It wasn’t until Vincent looked over at his son that he realized he had said too much. Carmine’s eyes were wide yet guarded, his mouth once again agape.
“I’m just rambling,” Vincent said, backtracking. “I’m exhausted and stressed and don’t know what I’m saying. Your uncle is going to be perfectly fine, Carmine. He defied medicine by even waking up, so there’s no reason to believe he won’t continue to do so. After all, according to the media, the man’s made of Kevlar.”
“I’ve heard,” Carmine said. “Mom tried to keep us from it all, but Dom and I used to see the newspaper headlines in Chicago. Corrado Moretti, the Kevlar Killer . . . arrested dozens of times but never convicted for any of his crimes.”
“Alleged crimes,” Vincent said. “I lost count on how many times he’s walked away from things that should’ve taken him down.”
“That’s a good thing,” Carmine said. “Since he has a record of beating charges, the two of you will probably get off of this RICO shit. Problem solved.”
“It’s a nice thought, but there’s a problem with that theory,” Vincent said. “The prosecution filed to have our cases tried separately, so I think I’m on my own.”
Carmine started to respond, but a voice stopped him before he could even get two words out. Vincent stiffened as he glanced past his son, seeing Corrado in the doorway to the office.

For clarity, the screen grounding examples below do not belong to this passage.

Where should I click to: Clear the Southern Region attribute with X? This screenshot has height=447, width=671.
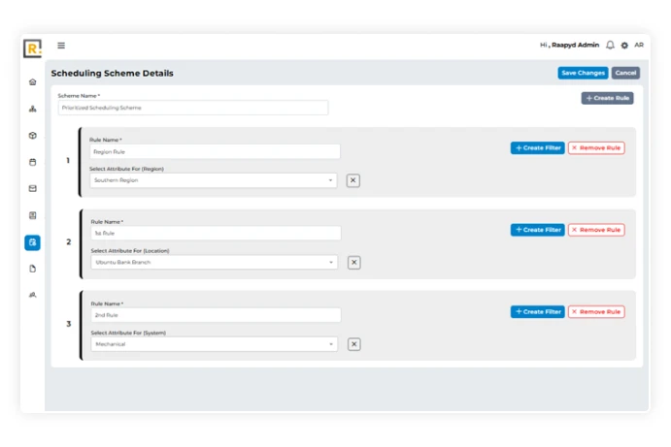(352, 180)
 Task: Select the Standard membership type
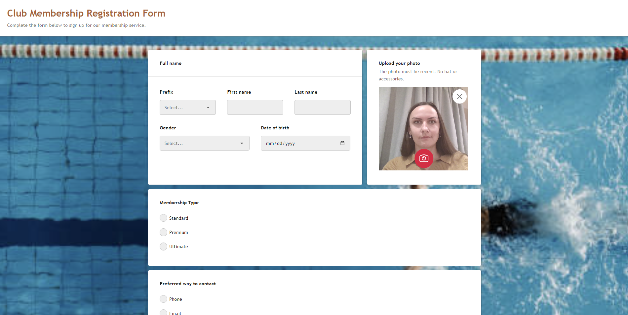(x=163, y=218)
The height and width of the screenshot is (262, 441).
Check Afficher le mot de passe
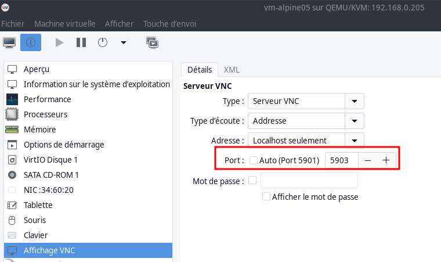pos(266,197)
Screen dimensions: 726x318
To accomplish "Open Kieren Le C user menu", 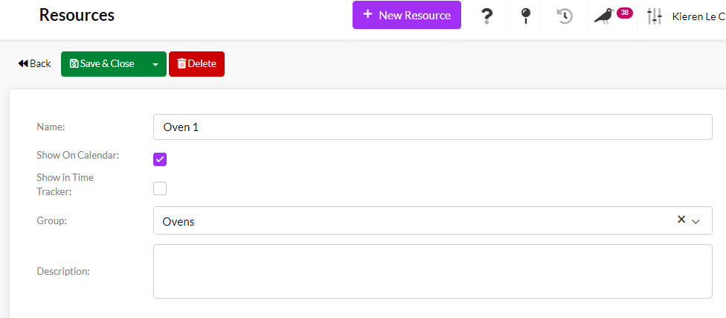I will tap(698, 16).
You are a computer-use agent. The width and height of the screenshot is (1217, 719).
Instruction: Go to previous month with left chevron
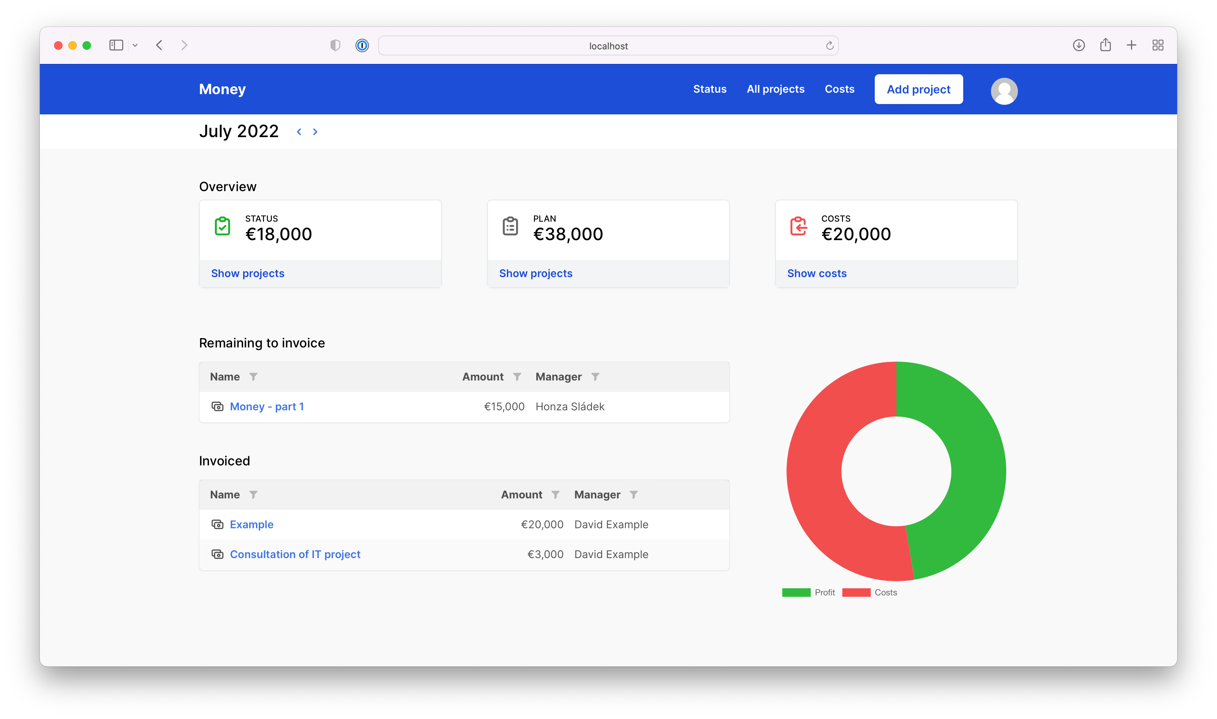[299, 131]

“You’ll be perfectly fine,” Corrado said, his voice flat.
“You think so?” Vincent asked.
Corrado nodded slightly. “We both will be.”
Vincent would have said more had he not been alarmed by his brother-in-law’s sudden presence. He had showered, his slightly curly hair still damp, his face smooth from a fresh shave.
“I’m going to bed,” Carmine muttered, standing up and bolting out of the room before Vincent could wish him a good night. Corrado stood in place for a moment before strolling into the office, sitting down in the chair Carmine had just vacated. He said nothing, but his eyes stared into Vincent intently.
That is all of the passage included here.